Characterization of cancer cells highly sensitive to the natural compound AusD

2022 Fiscal Year Final Research Report

• Project/Area Number: 20K07037
• Research Category: Grant-in-Aid for Scientific Research (C)
• Allocation Type: Multi-year Fund
• Section: 一般
• Review Section: Basic Section 47030:Pharmaceutical hygiene and biochemistry-related
• Research Institution: Tokyo University of Science
• Principal Investigator: Sadaie Mahito 東京理科大学, 理工学部応用生物科学科, 准教授 (70415173)
• Project Period (FY): 2020-04-01 – 2023-03-31
• Keywords: austocystin D / シトクロムP450 / 細胞毒性 / プロドラッグ / 骨肉腫 / がん

Outline of Final Research Achievements

Austocystin D (AD) is a natural compound that causes cytochrome P450 (CYP) monooxygenase-dependent DNA damage and growth inhibition in some cancer cell lines.

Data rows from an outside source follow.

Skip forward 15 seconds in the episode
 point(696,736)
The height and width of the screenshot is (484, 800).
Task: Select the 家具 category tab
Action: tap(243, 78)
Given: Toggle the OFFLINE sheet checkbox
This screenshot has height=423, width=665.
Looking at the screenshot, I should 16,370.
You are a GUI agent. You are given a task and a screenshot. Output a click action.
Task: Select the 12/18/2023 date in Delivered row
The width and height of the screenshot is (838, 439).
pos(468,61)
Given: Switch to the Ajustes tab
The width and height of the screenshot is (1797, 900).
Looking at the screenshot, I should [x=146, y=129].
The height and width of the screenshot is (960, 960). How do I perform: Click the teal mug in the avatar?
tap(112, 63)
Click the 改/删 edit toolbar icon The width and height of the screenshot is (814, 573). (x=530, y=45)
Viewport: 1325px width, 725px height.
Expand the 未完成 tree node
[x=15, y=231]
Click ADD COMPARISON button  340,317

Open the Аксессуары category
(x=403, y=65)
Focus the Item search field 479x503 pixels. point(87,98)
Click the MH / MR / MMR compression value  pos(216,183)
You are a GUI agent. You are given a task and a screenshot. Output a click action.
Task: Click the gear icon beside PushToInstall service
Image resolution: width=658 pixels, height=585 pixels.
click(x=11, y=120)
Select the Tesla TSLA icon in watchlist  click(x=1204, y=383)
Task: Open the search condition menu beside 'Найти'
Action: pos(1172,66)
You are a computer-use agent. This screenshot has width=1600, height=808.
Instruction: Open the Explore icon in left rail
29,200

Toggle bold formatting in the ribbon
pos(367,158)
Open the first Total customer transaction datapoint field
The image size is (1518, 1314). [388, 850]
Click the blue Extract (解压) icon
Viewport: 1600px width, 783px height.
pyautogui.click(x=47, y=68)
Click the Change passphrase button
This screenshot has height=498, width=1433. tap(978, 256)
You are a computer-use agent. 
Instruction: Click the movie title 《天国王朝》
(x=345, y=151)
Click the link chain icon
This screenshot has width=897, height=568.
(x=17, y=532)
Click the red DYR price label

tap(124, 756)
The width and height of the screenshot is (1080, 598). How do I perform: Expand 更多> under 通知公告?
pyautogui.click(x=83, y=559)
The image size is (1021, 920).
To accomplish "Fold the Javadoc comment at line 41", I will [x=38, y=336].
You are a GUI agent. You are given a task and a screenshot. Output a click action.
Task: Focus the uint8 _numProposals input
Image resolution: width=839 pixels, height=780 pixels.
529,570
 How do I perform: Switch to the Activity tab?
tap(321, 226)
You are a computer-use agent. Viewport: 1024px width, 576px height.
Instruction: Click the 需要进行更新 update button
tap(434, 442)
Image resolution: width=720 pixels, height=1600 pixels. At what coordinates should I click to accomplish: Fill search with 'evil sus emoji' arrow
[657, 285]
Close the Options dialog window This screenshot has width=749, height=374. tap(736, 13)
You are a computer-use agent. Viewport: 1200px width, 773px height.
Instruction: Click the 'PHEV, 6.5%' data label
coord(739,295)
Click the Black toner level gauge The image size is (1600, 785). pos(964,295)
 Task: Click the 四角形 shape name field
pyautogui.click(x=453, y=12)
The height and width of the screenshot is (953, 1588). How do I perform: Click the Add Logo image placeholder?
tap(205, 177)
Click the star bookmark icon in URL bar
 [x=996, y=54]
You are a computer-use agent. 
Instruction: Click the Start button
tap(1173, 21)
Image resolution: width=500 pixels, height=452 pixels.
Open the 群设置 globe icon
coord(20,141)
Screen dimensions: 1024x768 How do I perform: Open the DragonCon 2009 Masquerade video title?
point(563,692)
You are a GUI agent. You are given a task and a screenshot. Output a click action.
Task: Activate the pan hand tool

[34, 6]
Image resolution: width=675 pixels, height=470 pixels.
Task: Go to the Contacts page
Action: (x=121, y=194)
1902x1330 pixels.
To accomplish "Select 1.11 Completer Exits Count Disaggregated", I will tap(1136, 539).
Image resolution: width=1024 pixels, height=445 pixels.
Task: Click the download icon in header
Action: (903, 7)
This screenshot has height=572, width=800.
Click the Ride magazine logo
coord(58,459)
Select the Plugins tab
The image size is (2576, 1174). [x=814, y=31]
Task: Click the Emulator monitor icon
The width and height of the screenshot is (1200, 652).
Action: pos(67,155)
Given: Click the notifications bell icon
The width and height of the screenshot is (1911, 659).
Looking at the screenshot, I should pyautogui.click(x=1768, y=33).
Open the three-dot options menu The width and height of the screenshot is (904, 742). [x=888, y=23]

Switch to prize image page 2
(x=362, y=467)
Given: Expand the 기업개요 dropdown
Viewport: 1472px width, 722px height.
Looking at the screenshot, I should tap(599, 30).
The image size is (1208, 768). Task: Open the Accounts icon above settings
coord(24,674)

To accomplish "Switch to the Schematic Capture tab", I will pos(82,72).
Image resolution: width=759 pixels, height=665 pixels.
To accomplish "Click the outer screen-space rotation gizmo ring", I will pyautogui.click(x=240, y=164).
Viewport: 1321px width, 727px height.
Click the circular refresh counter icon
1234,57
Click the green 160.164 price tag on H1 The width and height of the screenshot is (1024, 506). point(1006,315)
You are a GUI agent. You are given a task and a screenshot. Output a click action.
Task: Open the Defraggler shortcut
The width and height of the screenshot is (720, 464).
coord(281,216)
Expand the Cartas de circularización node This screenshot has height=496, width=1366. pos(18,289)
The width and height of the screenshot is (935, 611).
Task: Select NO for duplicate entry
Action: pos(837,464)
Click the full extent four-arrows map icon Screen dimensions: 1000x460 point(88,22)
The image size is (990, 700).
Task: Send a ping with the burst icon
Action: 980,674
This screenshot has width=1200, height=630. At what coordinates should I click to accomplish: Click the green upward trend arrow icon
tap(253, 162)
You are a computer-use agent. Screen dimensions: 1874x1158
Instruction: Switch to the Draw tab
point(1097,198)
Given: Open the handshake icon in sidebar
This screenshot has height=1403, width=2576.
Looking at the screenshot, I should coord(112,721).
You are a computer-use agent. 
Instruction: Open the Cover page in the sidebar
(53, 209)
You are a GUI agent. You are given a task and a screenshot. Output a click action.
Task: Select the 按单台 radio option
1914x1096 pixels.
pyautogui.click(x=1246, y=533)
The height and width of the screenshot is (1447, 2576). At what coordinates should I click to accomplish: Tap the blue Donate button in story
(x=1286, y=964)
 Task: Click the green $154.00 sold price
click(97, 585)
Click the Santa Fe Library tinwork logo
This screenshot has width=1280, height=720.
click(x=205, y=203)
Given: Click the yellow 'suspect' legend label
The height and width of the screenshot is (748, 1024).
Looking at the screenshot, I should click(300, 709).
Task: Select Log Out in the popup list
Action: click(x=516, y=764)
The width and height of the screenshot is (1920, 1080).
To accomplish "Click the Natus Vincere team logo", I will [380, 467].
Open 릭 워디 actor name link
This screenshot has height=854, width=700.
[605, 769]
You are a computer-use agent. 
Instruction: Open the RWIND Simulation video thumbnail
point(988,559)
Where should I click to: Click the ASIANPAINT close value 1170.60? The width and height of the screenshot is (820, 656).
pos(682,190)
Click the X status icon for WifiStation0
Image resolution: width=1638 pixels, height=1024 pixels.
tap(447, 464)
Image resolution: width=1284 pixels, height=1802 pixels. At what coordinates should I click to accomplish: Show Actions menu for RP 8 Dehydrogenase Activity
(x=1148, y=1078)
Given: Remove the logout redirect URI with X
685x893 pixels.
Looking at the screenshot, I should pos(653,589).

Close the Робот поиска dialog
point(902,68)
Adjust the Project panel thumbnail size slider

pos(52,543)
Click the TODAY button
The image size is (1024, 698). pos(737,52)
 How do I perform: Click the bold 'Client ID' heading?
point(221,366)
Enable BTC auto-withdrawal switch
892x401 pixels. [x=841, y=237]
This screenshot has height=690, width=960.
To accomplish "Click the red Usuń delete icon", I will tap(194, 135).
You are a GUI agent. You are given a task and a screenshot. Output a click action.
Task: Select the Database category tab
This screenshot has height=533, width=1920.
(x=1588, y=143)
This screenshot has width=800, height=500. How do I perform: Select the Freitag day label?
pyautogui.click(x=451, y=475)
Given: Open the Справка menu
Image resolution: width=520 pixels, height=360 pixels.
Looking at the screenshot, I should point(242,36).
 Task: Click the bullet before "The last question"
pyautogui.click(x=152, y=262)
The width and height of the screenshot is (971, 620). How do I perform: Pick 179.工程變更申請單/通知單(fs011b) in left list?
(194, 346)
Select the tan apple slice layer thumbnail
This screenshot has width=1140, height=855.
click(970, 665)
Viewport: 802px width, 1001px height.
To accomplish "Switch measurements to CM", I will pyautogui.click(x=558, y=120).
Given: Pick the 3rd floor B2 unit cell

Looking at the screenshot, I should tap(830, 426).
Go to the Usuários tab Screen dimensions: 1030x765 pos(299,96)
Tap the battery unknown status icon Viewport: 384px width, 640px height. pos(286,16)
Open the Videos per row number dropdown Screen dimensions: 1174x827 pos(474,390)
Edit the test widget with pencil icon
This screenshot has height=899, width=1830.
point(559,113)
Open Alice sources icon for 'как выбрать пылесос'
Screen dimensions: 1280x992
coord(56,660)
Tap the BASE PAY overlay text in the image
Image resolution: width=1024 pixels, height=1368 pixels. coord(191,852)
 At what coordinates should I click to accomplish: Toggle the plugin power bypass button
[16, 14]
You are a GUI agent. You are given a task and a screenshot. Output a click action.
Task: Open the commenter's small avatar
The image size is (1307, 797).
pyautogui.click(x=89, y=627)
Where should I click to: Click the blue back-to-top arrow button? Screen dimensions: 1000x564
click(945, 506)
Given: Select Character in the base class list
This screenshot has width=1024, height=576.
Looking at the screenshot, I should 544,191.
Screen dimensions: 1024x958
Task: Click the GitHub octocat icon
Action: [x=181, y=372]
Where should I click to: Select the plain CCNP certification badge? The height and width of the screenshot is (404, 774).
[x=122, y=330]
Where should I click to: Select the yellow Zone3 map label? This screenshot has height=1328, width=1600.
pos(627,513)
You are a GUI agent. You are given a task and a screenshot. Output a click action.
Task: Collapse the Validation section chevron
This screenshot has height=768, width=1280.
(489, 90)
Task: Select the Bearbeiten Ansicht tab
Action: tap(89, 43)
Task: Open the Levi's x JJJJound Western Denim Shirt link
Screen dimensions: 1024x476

Cells highly sensitive to this compound tend to express high levels of CYP2J2, but it is not clear whether CYP2J2 is required for the cytotoxicity of this compound. In the present study, we showed that knockdown and overexpression of CYP2J2 alleviated and enhanced both AD sensitivity and DNA damage induction, respectively. Overexpression of CYP2J2, which lacks enzymatic activity, did not increase susceptibility to AD. Screening for genes involved in AD cytotoxicity identified those involved in CYPs activation. These results indicate that CYP2J2 and its enzymatic activity are required for AD cytotoxicity. AD metabolism by CYP2J2 may confer the cytotoxicity. AD could be used as a cytotoxic prodrug for cancer therapy, and the high CYP2J2 expression level possibly be used as a biomarker for cells in which this compound is effective.

Free Research Field

分子生物学

Academic Significance and Societal Importance of the Research Achievements

本研究で得られた結果は、CYP2J2とその酵素活性がaustocystin Dの細胞毒性に必要であることを示している。先行研究で得られた知見と総合すると、CYP2J2によるaustocystin Dの代謝がこの細胞毒性をもたらすと考えられる。Austocystin Dは、がん治療のためのプロドラッグとして利用できる可能性があり、CYP2J2発現レベルの高さは、この化合物が効果を発揮できる細胞のバイオマーカーとして使用される可能性がある。